Figure 5. All packs should be examined closely for evidence of staining or wetness.

This fact was reinforced by Dancer et al's (2012) retrospective study which investigated the sudden increase of surgical site infections following orthopaedic and ophthalmic surgeries within a single NHS hospital. An ‘outbreak investigation committee’ (OIC) conducted extensive audit and screening exercises of issues such as hand hygiene compliance, operating theatre practices, clinical teams, theatre lists and ventilation systems, in an attempt to determine the cause. Systematic analyses of all the variables failed to identify any common areas, issues or individuals that could be linked to the patient cohort under investigation. Environmental, hand hygiene and screening audits were also satisfactory. Thea-tre staff at the hospital eventually voiced their concerns over the number of damp or stained packages containing surgical instruments that were being received from the instrument sterile services provider. An investigation was immediately launched and 20 surgical packs were chosen for sampling, ten of which had been identified as wet and/or stained by theatre staff. Eight of the visually contaminated packs sampled grew Bacillus spp. and/or skin flora including coagulase-negative staphylococci from inner wrappings and/or instruments. Since investigations failed to identify any other cause for the outbreak, the sudden increase in surgical site infections was attributed to poor handling practices both within the sterilisation plant and by theatre staff. The OIC hypothesised that given the nature of the staining on the packs, instrument sets were dampened, either from excess moisture in the autoclave or condensate inside the packages subjected to rapid cooling. This would have created a portal of entry for skin and environmental flora during transfer and handling by staff. This situation could be extrapolated to veterinary practice and reinforces the need for visually examining instrument packs for wetness and/or staining prior to use.

Conclusion

If used correctly, sterilisation by steam is a rapid, cost-effective, safe and effective means to render heat-stable items free of microbial contamination. Sterilising items for use in surgery, however, requires much more than just knowledge of how to operate the autoclave.
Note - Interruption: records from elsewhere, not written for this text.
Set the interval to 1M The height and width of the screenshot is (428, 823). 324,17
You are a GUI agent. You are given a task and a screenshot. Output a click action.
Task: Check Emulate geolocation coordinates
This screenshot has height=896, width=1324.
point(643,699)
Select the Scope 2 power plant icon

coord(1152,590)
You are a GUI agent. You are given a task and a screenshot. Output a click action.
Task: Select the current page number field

As microorganisms are an invisible enemy, inspection alone cannot be relied on to provide assurance of sterility. As human error is frequently associated with sterilisation failures, it cannot be assumed that just because an item has completed a cycle within the autoclave, this can confirm sterility either.
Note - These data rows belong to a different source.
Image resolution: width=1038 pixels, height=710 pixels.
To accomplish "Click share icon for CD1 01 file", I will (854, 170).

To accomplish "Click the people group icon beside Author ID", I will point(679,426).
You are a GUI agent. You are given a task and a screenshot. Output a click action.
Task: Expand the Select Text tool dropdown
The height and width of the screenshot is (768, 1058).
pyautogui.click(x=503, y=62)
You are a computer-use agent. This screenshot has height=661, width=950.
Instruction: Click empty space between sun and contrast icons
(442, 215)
In order to ensure sterility certain criteria need to be met, monitored and documented. Staff training and written protocols must be established for all phases of the sterilisation process. Such protocols must be read, understood, followed and updated regularly in the light of new technologies.

Key Points

  • Human errors are frequently associated with sterilisation failure
  • Sterility is an absolute term.
  • Blood or tissue remaining on poorly cleaned instruments acts as a shield to micro-organisms.
  • Inappropriate wrapping materials will hinder the sterilisation process.
  • A positive result from a monitoring device does not ensure sterility of an item.
  • Microorganisms migrate easily through moisture when a pathway is provided from outside to inside a package.